_Texte fourni_:
************

Le crépuscule des Dieux – Jean Cocteau

Le Divan, n° 88 : Hommage à Élémir Bourges, avril 1923

Je l’avoue avec franchise : j’ai découvert, cette année, Le Crépuscule des dieux d’Élémir Bourges.

La faute en est à mon entourage, à Wagner, au peu de temps qu’un esprit actif consacre à la vénération. Et quel silence autour de Bourges ! Ici, j’approuve certaine publicité qui, jusqu’à nouvel ordre, indispose les critiques, mais pousse un livre entre toutes les mains.

Il a fallu la rentrée d’octobre, un ami achetant des volumes à la gare de Saint-Raphaël, pour que j’ouvrisse Le Crépuscule des dieux.

Ne souriez pas. Ne vous choquez pas de cet aveu dans un fascicule d’hommages. À peine de retour à Paris, je distribuai mon admiration comme un prospectus. Or ce prospectus n’était pas inutile. Cette œuvre magnifique, aucun jeune artiste ne l’avait lue. Ceux qui l’avaient lue l’avaient lue de travers.

Je pense que le malentendu protège les belles choses, un peu comme l’ouate et le froid les primeurs. Le roman de Bourges m’est arrivé si frais à la longue, à cause de la glace du grand public et parce qu’il vivait entouré par les ouvrages mous de son époque.
Un œil distrait peut le confondre avec eux. Regardez bien ; ce livre est de la race des livres tombés du ciel. C’est-à-dire des livres qu’on classe avec le système littéraire dans lequel ils tombent, mais en vain. S’il fallait chercher des ancêtres au Crépuscule, j’écrirais : Eschyle, Shakespeare, Gobineau.

Avec Le Diable au corps de Raymond Radiguet, une pierre blanche nous est tombée du ciel. Aussitôt les cuistres travaillent. L’un y trouve de petites taches. L’autre l’apparente aux pierres voisines. D’autres encore, ne pouvant l’apparenter à rien, déclarent que c’est une pauvre pierre, une pierre quelconque, car l’incomparable échappe aux critiques dont le travail ne s’appuie que sur des comparaisons.

Le Crépuscule des dieux n’est pas une pierre blanche, mais, avec lui, un lustre nous descend du ciel. Un lustre de cristaux, de gaz, de bougies. Un lustre devant quoi je reste bouche bée, comme un enfant pauvre devant un arbre de Noël.

Devant un arbre de Noël on redevient vite un enfant. Pour un enfant un arbre de Noël devient vite une forêt. J’y pénètre. Mes amis s’étonnent. Ils savent combien je redoute Fafner, les murmures, l’ombre et les filles-fleurs. Je marche sans malaise. Ce titre était bon pour effrayer les grandes personnes. Dès la minute où je le dépasse, je devine que quelque chose de familier présidera aux enchantements.

************

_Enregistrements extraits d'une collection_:

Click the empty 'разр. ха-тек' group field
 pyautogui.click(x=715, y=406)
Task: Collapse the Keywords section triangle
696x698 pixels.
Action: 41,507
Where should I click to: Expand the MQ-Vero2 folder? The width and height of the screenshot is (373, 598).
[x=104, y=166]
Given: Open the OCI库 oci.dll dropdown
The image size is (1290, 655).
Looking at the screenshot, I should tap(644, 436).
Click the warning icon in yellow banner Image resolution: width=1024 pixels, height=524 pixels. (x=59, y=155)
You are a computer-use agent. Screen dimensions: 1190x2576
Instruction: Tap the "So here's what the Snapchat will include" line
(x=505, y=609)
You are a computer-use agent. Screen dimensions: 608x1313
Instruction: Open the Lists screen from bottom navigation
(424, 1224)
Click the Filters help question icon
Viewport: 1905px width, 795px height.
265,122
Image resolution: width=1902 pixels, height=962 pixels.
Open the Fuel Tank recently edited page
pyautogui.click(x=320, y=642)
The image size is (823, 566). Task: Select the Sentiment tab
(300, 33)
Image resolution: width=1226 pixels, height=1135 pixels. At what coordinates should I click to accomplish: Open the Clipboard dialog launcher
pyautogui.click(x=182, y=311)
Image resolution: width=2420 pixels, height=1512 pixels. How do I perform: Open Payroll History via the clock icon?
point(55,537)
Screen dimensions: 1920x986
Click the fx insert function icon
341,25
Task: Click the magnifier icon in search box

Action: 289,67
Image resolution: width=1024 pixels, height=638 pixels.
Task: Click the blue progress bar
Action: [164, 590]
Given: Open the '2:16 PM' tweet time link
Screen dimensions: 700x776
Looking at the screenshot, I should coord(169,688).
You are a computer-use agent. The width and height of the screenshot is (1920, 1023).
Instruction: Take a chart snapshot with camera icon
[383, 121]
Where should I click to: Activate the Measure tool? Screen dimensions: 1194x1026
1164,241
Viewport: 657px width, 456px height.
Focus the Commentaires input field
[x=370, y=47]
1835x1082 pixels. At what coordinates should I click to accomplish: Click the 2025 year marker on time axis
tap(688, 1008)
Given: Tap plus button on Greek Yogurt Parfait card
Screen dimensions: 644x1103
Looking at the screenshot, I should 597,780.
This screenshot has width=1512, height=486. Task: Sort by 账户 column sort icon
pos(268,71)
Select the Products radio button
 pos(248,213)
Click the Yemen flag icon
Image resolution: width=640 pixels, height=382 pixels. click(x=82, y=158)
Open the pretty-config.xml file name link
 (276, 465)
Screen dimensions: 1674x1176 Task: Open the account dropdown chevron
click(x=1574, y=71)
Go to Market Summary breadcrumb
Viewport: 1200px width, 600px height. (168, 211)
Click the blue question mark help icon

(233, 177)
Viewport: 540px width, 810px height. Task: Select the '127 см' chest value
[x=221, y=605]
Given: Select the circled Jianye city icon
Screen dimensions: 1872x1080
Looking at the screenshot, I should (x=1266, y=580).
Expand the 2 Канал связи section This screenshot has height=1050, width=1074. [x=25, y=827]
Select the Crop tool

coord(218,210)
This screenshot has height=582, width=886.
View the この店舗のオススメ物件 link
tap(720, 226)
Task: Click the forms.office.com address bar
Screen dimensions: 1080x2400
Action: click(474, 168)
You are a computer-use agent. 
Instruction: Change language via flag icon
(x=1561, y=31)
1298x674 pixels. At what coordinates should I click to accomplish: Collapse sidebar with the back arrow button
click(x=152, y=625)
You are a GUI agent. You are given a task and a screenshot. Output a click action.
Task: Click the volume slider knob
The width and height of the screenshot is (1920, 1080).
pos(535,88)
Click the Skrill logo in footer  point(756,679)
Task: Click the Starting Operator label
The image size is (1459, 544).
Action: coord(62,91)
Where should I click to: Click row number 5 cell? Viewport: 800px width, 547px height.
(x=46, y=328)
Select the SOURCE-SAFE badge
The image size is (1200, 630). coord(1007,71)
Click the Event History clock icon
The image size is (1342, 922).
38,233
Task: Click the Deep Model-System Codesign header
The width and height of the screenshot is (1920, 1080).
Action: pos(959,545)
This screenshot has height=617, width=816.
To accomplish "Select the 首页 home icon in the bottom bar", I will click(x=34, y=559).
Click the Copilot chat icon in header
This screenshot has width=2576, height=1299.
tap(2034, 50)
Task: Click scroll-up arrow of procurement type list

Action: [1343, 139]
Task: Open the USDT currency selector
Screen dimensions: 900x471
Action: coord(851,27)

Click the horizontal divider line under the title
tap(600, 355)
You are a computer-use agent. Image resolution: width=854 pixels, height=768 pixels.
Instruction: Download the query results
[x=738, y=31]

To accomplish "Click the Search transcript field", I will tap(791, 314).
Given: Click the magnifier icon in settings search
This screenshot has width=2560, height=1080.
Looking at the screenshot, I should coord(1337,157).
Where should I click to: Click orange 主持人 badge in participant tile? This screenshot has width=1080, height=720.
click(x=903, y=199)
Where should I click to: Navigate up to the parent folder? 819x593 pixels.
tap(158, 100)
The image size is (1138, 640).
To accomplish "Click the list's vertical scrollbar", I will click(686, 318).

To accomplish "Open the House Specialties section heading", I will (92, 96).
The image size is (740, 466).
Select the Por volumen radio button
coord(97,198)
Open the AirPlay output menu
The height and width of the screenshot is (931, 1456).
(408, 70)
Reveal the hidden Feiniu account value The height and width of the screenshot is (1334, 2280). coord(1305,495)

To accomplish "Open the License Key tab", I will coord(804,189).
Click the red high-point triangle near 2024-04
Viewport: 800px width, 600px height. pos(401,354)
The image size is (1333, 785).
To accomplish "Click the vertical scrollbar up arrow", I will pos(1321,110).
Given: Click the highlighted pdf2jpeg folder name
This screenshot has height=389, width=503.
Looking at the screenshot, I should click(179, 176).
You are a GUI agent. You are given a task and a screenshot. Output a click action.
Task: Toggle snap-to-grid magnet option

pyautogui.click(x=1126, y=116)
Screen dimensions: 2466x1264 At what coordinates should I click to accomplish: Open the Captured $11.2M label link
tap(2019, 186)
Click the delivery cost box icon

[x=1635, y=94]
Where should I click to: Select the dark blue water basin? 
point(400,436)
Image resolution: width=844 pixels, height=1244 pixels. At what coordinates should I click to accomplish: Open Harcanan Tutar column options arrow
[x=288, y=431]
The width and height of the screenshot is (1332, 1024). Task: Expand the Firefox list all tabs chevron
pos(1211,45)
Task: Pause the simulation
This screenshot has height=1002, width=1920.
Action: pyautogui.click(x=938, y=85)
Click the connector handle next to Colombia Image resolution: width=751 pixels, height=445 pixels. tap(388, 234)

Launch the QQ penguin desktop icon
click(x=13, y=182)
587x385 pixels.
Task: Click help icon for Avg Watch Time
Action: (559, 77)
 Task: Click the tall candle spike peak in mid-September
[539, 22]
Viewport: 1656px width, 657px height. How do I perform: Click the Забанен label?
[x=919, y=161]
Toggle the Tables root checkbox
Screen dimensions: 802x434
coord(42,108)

************

_Objectif de la tâche_: Rédigez la suite de l'hommage à Élémir Bourges en reprenant juste après sa dernière phrase. Ce matériel n'a aucun lien avec le texte.

_Réponse attendue_:
Toute poésie me touche dont le point de départ est anti-nébuleux. Or, je sens que dans le palais vers lequel je marche, les carrosses naîtront de citrouilles, les valets de souris et les chevaux de rats.

Avais-je raison de pressentir que cette forêt n’était pas faite pour me perdre ? J’arrive au milieu : c’est Paris.

Je rencontre à chaque pas des figures, des animaux de cire. Ils dorment. Ils m’attendent depuis vingt ans. Même je reconnais en route, comme au musée Grévin, Napoléon III, Cora Pearl. Enfin, à peine mon plaisir s’exprime-t-il, que le miracle arrive : une profonde mécanique réveille tout. Les personnages de cire bougent. Une sorte de rococo royal contourne richement les lieux et les âmes. Des perspectives d’égoïsme, d’amour, d’inceste et de mort, se font et se défont, comme le vitrail du kaléidoscope, sur des motifs de Wagner ou d’Offenbach.

D’un bout du livre à l’autre, je vais être ébloui par ce jouet fabuleux, par cette pièce montée de sucre et de poison.

À la fin quand on pense qu’il n’y a plus qu’à s’en retourner chez soi, il reste encore ce que le dix-huitième siècle nommait au théâtre, une machine. Nous oublions après le bouquet, la bombe qui termine le feu d’artifice. Ah, l’atroce bombe ! Charles d’Este embaumé, ne peut-il donc se tenir enfin tranquille ? Quel cochon. Son cœur éclate et n’embaume personne. C’est son premier et dernier élan.

J’estimai qu’il était convenable de faire transmettre, à Élémir Bourges, mes excuses d’être un admirateur tardif. Il voulut me voir. Lucien Fabre me mena rue du Ranelagh.

Là, je me suis vraiment trouvé en face d’un homme riche et, pour la première fois, je n’ai pas trouvé ridicule d’appeler un écrivain : mon cher maître.